As my father stood straight and tall before his audience, I marveled at the sense of authority he conveyed. And as had happened so often recently, my mind drifted again to Dean Fleming and that intriguing small band of Preparers. How much we all owed these men who had so changed the direction of our lives. And sudden confirmation came to me about a step I needed to take.
We were gathered together in the living room after dinner several weeks later—Dad, Mother, Anne-Marie, Rand, Spencer, and Graham, who was home for the weekend from Penn State.

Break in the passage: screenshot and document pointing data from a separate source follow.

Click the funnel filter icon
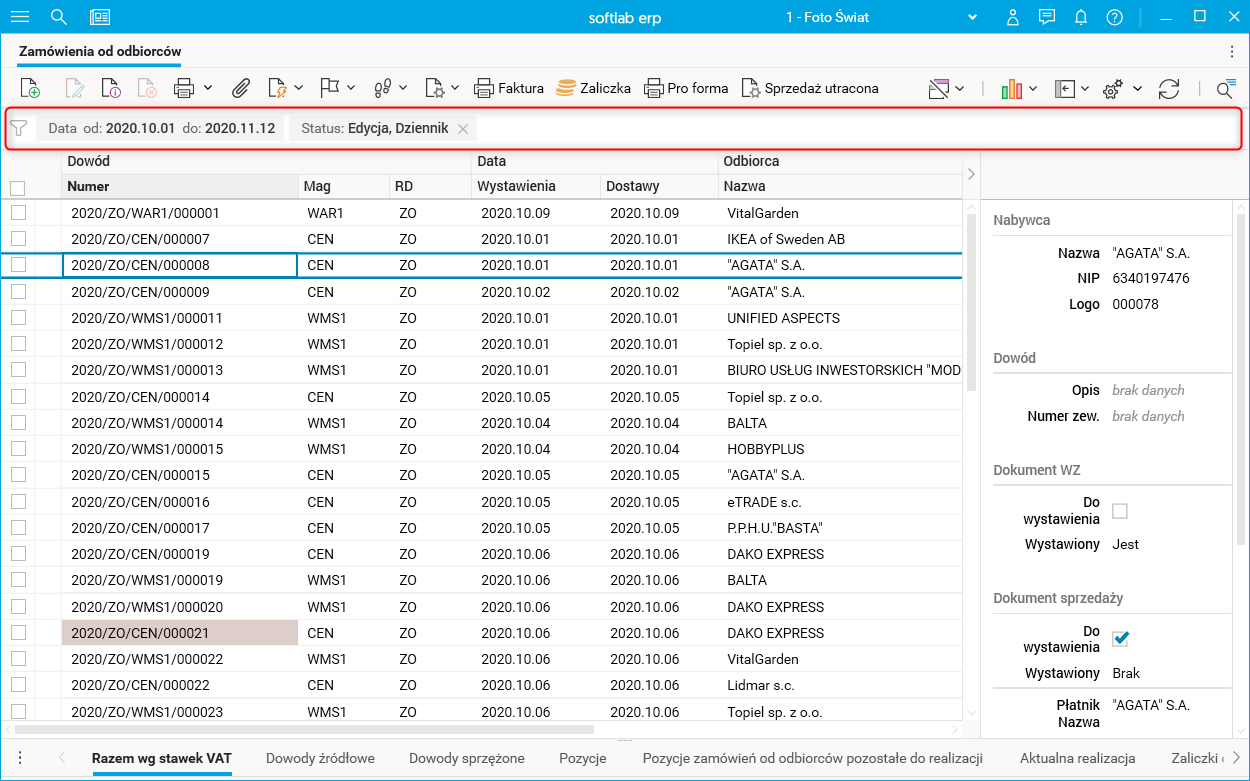Image resolution: width=1250 pixels, height=781 pixels. click(18, 128)
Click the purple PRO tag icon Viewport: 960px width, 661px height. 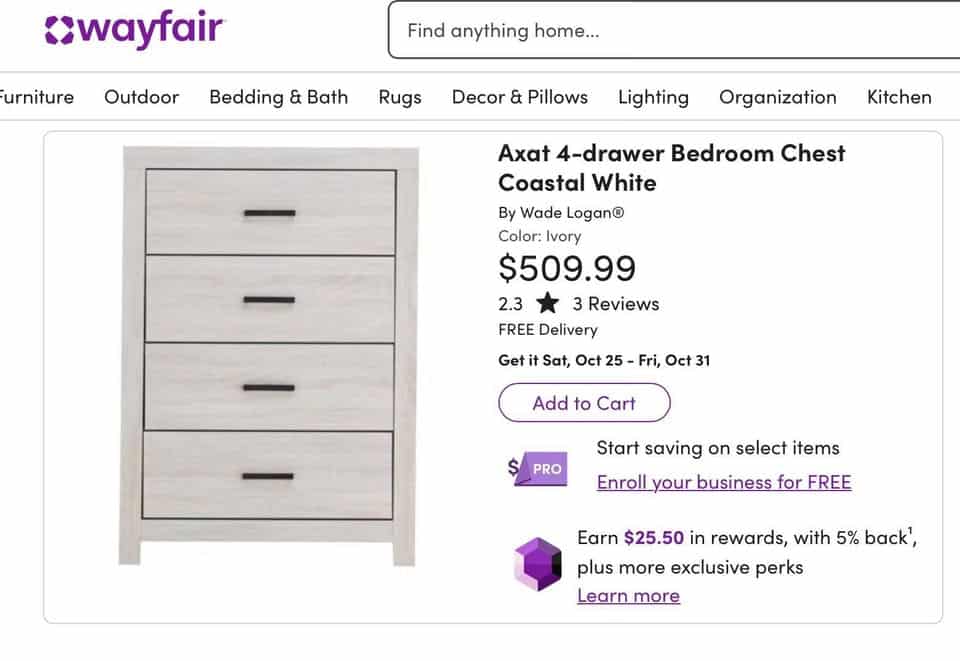tap(537, 467)
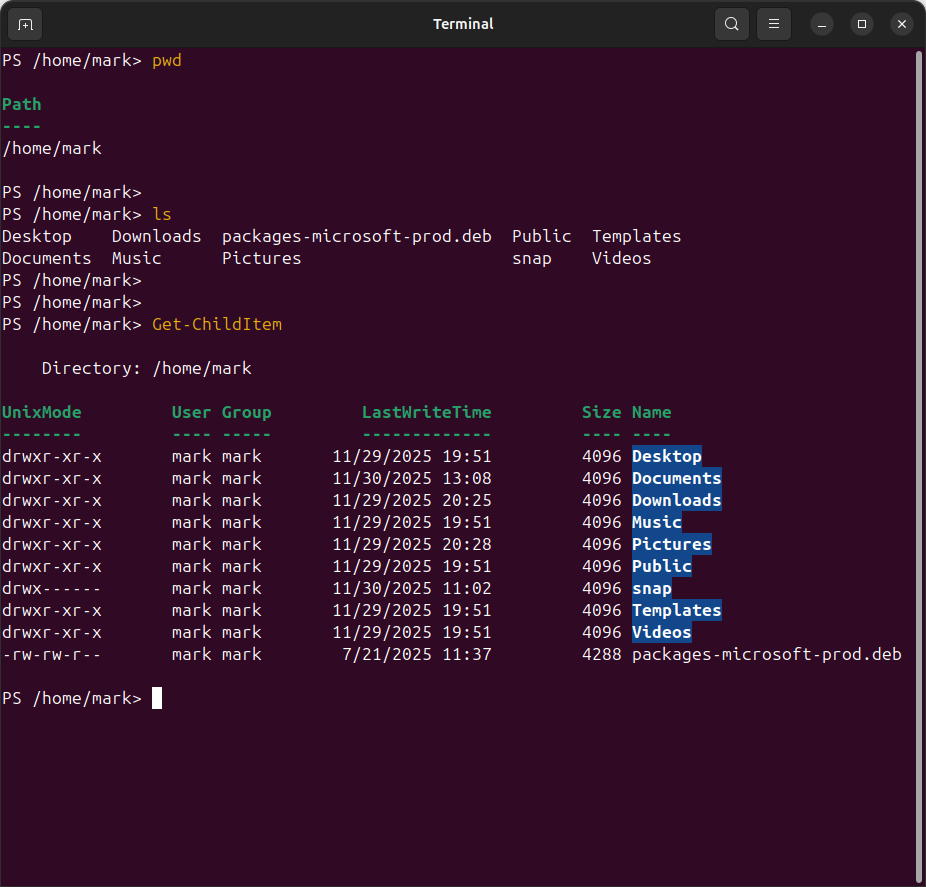Minimize the Terminal window
The width and height of the screenshot is (926, 887).
(x=821, y=23)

It was a subdued yet happy time.
Randolph had moved into a small apartment near the temporary new headquarters of the Sentinel. Launched into a learning period about newspaper publishing, his partnership financed by Munro Farnsworth, he had surprised and delighted the Editor with his ideas for increasing advertising and subscriptions. Rand was only slightly slowed down when he learned that several operations would be needed to repair the damage to his leg.
Spencer reported that he now had support from every church in Alderton for his project of developing a new community center for Yoder steelworkers and their families. A combination of government and business money was being lined up to finance the construction. With Tom McKeever Jr. back as president of Yoder, Spencer said he expected that the company would recognize the steelworkers’ union under Neal Brinton’s leadership and would work out an employment contract within a year or two.
As Spencer talked, I noticed how Anne-Marie followed his every movement with worshipful eyes. She had been this way about him ever since he had rescued her and Queenie, who recently had presented us with six puppies.